Scenario 1: Multiple rules and multiple dimensions on a single field
When a field has multiple rules assigned to different dimensions:
- Each rule generates its own score based on rule evaluation.
- Rules are grouped by their assigned dimension.
- Dimension scores are calculated as the average of rules within that dimension.
- The field score is calculated as the average of all dimension scores for that field.
Example:
Customer Email field with rules across two dimensions:
-
Completeness dimension:
- Rule: Email not null = 98%
- Completeness Score = 98%
-
Validity dimension:
- Rule: Valid email format = 96%
- Rule: Email domain exists = 94%
- Validity Score = (96 + 94) / 2 = 95%
Field Score = (98 + 95) / 2 = 96.5%
Scenario 2: Dataset with mixed field coverage
When not all fields in a dataset have rules assigned:
- Only fields with assigned rules contribute to the dataset score calculation.
- Fields without rules are not included in the average.
- The dataset score reflects the quality of evaluated fields only.
Example:
Customer dataset with 10 fields, but only 6 have quality rules:
- Field 1 score = 99%
- Field 2 score = 96%
- Field 3 score = 92%
- Field 4 score = 88%
- Field 5 score = 94%
- Field 6 score = 91%
- Fields 7-10 = No rules assigned (not included in calculation)
Dataset Score = (99 + 96 + 92 + 88 + 94 + 91) / 6 = 93.33%
Score updates and refresh timing
Quality scores are updated when rules are run. The timing of score updates depends on how rules are configured:
- Manual runs: Scores update immediately when you manually run a rule from the Rules page or rule details page.

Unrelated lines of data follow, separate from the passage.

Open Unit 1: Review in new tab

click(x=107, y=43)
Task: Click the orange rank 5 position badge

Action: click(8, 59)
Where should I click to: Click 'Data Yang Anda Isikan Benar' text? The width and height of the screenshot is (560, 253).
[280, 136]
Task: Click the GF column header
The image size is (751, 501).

- Scheduled runs: Scores update according to the schedule configured for the rule. By default, rules follow the discovery schedule.
- Cascading updates: When a rule score updates, all dependent scores (field, dimension, dataset, and datasource) are automatically recalculated.
The timestamp displayed on the Scoring page indicates when the most recent rule evaluation occurred for that asset.
Interpreting quality scores
Quality scores provide a quantitative measure of data quality, but interpretation depends on your organization's data quality standards and requirements.
General Guidelines:
- 90-100%: Excellent quality. Data is suitable for critical business operations and analytics.
- 80-89%: Good quality. Data is generally suitable for most operations but may require attention in specific areas.
- 70-79%: Fair quality. Data has notable quality issues that should be addressed before use in critical operations.
- Below 70%: Poor quality. Data requires significant remediation before use in production systems.
Best practices for quality scoring
To maximize the effectiveness of quality scoring in your organization, follow these best practices:
- Comprehensive rule Coverage: Assign quality rules to all critical fields and datasets to ensure complete quality assessment.
- Regular rule runs: Schedule rules to run regularly to keep quality scores current and relevant.
- Threshold monitoring: Establish quality score thresholds for your organization and monitor assets that fall below acceptable levels.
- Trend analysis: Track quality score changes over time to identify improving or deteriorating data quality trends.